--- Activity ---
If pictures appear, leave them out, and return exactly the lines from the one holding "You are a GUI" through the last line of the listing below.

--- Task input ---
_ _ _ _ _ _ _
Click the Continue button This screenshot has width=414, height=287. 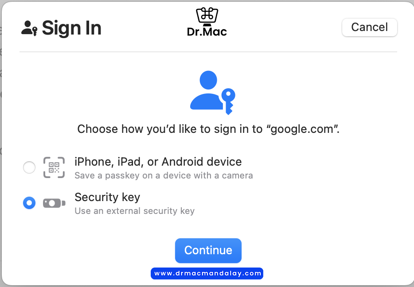point(208,250)
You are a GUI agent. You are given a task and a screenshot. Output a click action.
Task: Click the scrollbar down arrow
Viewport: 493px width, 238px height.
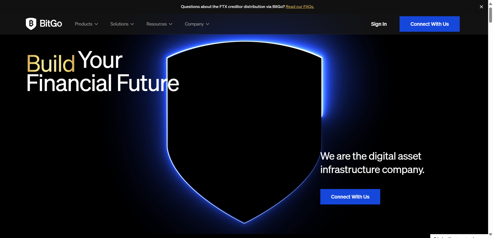(490, 234)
_ _ _ _ _ _ _
--- Exercise response ---
You are a GUI agent. You are given a task and a screenshot. Output a click action.
Task: Click the scrollbar down arrow
Viewport: 493px width, 238px height.
(490, 234)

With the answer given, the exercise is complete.